▶ **AVAILABLE DATA**:
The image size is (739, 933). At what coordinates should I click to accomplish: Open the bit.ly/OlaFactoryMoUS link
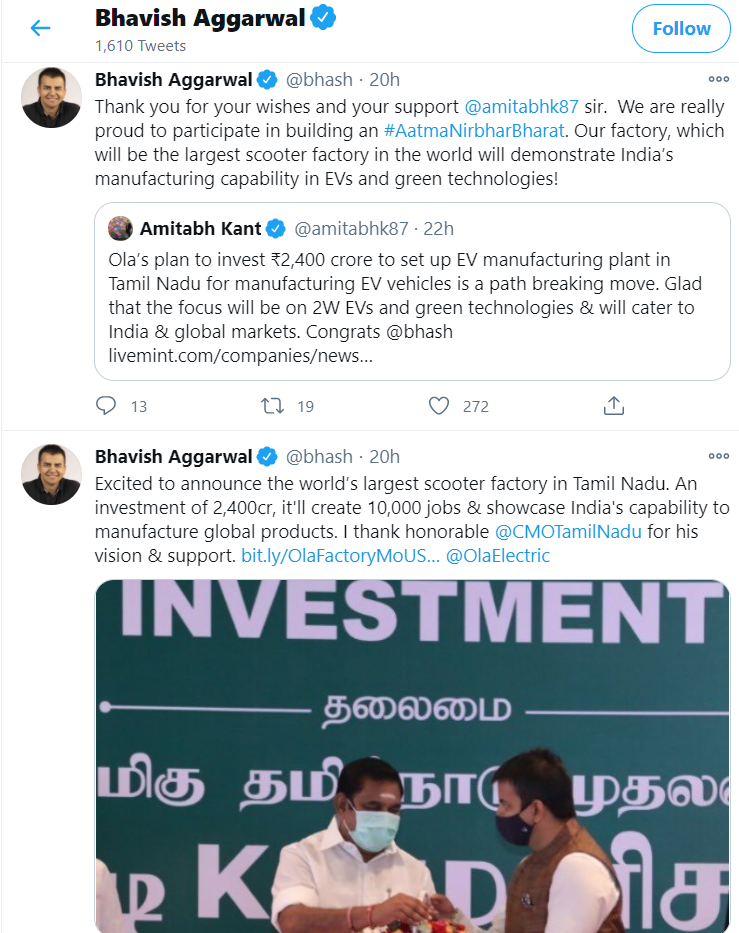pos(340,556)
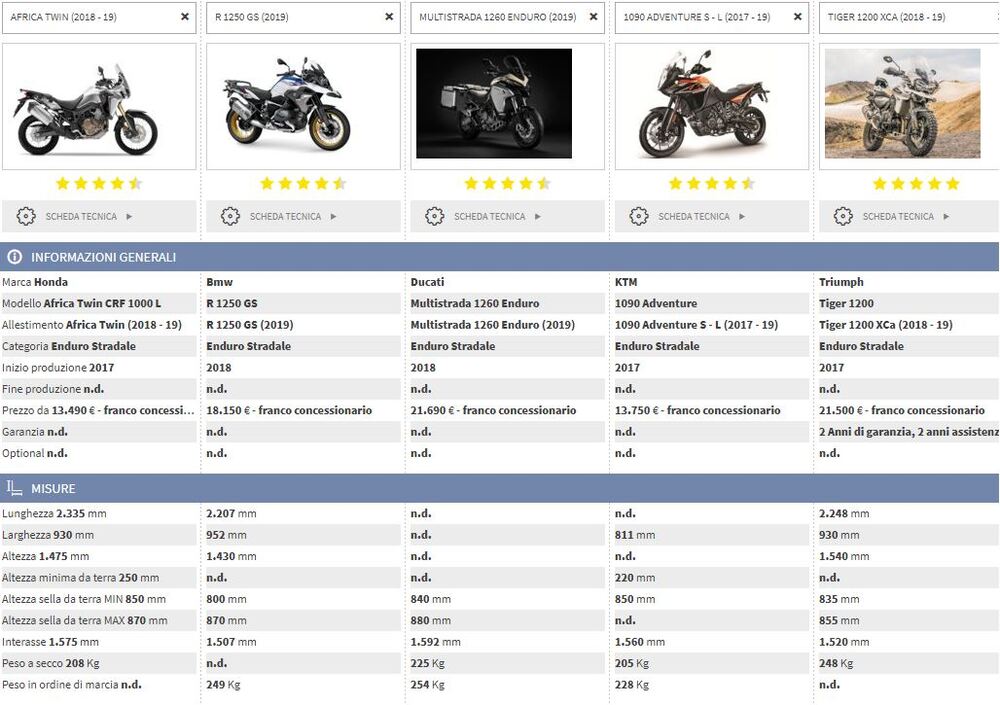Image resolution: width=1000 pixels, height=705 pixels.
Task: Click gear icon under Africa Twin
Action: (x=26, y=216)
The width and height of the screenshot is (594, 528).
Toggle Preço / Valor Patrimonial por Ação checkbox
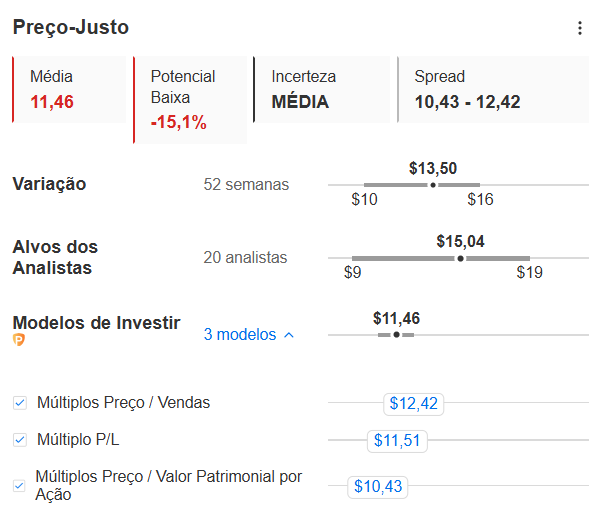19,485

▶ **CHALLENGE**: Copy out all of the material above word for word, leaving out the pictures.

▶ **REPLY TO THE EXERCISE**:
The image size is (739, 933). At what coordinates should I click to accomplish: Open the bit.ly/OlaFactoryMoUS link
pos(340,556)
Image resolution: width=1000 pixels, height=705 pixels.
Task: Click gear icon under Africa Twin
Action: (x=26, y=216)
The width and height of the screenshot is (594, 528).
Toggle Preço / Valor Patrimonial por Ação checkbox
19,485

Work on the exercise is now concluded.